What makes up for a "benefit"?

A "benefit" arises if the recipient could not have obtained the financial contribution under normal market conditions. Here, the EC will likely apply the well-known market economy operator principle developed in the case law under Article 107(1) TFEU. This is specifically relevant in situations where undertakings are engaged in the purchase of goods or services from third countries or in sales to foreign entities.

The contribution needs to be granted to an "undertaking". The notion of undertaking will likely be interpreted in line with the ECJ's decisions under Article 107(1) TFEU. This means that the FSR does not look at legal entities but at single economic entities. Several legal entities may form one and the same undertaking. Conversely, one legal entity may be composed of several undertakings (i.e. where the institution in question operates in a number of distinct fields of business). Cross-subsidisation issues are likely to arise, similar to the intensive discussions under EU State Aid Law, in cases where an institution is engaged in both economic and non-economic activities, such as public research institutions that also offer services to the private market.

Note that the seat of the beneficiary is irrelevant. The FSR is not a regulation specifically aimed at Chinese or US firms, for example. Even companies that are headquartered in an EU Member State may be caught. To take an example, the fact that ArcelorMittal was founded and is headquartered in Luxembourg does not mean that the group may not be the beneficiary of FSR-relevant foreign subsidies. The FSR needs to be respected by any undertaking engaged in economic activities both inside and outside the EU internal market. On the other hand, there is no FSR scrutiny where the beneficiary has no economic activity in the internal market. The EC would not be entitled to intervene if, for example, China supports exports by its companies into the US, provided the beneficiaries are not also engaged in the EU.

WHAT TO DO:
- 1) According to the passage on FSR benefits, when does a "benefit" arise?
- 2) Rewrite the stretch of the passage on FSR benefits from "Note that the" through "engaged in the EU.", replacing "Luxembourg" with "Belgium".
The records that follow have no connection to the passage on FSR benefits.

SUPPLIED RECORDS:
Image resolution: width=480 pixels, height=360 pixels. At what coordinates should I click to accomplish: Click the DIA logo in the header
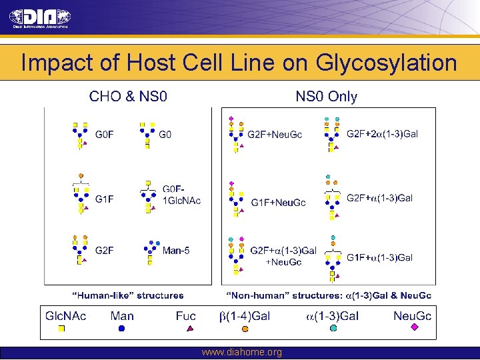[41, 17]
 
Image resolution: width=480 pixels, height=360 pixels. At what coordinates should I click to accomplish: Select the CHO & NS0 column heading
[129, 97]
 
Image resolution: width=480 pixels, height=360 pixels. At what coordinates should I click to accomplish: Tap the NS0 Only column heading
[326, 97]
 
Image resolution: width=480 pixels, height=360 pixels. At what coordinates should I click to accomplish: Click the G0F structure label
[105, 135]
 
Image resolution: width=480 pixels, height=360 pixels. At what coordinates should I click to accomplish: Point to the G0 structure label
[165, 135]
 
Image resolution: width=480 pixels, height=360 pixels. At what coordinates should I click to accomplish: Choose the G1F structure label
[105, 199]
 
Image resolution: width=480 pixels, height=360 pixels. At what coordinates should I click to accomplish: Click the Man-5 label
[176, 251]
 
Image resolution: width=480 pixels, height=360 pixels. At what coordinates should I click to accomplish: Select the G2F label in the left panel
[105, 251]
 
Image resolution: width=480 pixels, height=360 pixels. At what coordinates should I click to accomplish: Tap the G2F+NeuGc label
[275, 135]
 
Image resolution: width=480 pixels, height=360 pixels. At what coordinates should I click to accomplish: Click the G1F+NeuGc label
[278, 203]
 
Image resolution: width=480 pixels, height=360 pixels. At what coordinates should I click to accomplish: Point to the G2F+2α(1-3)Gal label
[382, 134]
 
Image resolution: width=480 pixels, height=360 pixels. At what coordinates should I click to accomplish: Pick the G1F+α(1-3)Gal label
[379, 257]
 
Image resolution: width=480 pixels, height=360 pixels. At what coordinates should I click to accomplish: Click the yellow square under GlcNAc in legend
[61, 328]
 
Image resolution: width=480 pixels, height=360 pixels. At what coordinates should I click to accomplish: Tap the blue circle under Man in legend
[121, 328]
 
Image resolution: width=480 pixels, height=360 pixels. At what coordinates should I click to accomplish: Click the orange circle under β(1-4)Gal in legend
[245, 328]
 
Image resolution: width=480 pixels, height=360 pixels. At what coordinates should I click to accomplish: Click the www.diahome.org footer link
[241, 352]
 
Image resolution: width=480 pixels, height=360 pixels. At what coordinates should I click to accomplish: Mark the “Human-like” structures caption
[127, 295]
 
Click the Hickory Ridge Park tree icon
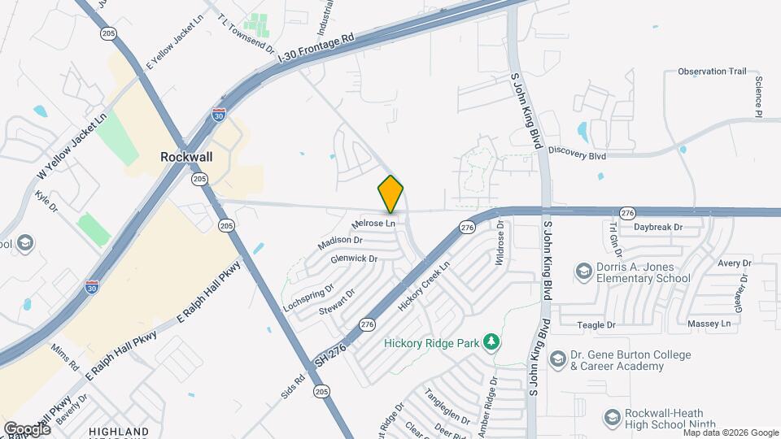tap(491, 342)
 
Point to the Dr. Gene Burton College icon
tap(557, 359)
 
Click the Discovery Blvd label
tap(578, 150)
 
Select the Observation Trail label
tap(712, 72)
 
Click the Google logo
tap(27, 428)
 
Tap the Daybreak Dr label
tap(657, 227)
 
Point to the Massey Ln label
tap(710, 324)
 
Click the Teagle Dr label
tap(596, 324)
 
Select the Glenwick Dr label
tap(354, 259)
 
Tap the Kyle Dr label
tap(47, 202)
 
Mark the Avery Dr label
tap(734, 263)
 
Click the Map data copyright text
tap(729, 433)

ANSWERS FOR EACH ITEM:
- 1) A benefit arises if the recipient could not have obtained the financial contribution under normal market conditions.

- 2)
Note that the seat of the beneficiary is irrelevant. The FSR is not a regulation specifically aimed at Chinese or US firms, for example. Even companies that are headquartered in an EU Member State may be caught. To take an example, the fact that ArcelorMittal was founded and is headquartered in Belgium does not mean that the group may not be the beneficiary of FSR-relevant foreign subsidies. The FSR needs to be respected by any undertaking engaged in economic activities both inside and outside the EU internal market. On the other hand, there is no FSR scrutiny where the beneficiary has no economic activity in the internal market. The EC would not be entitled to intervene if, for example, China supports exports by its companies into the US, provided the beneficiaries are not also engaged in the EU.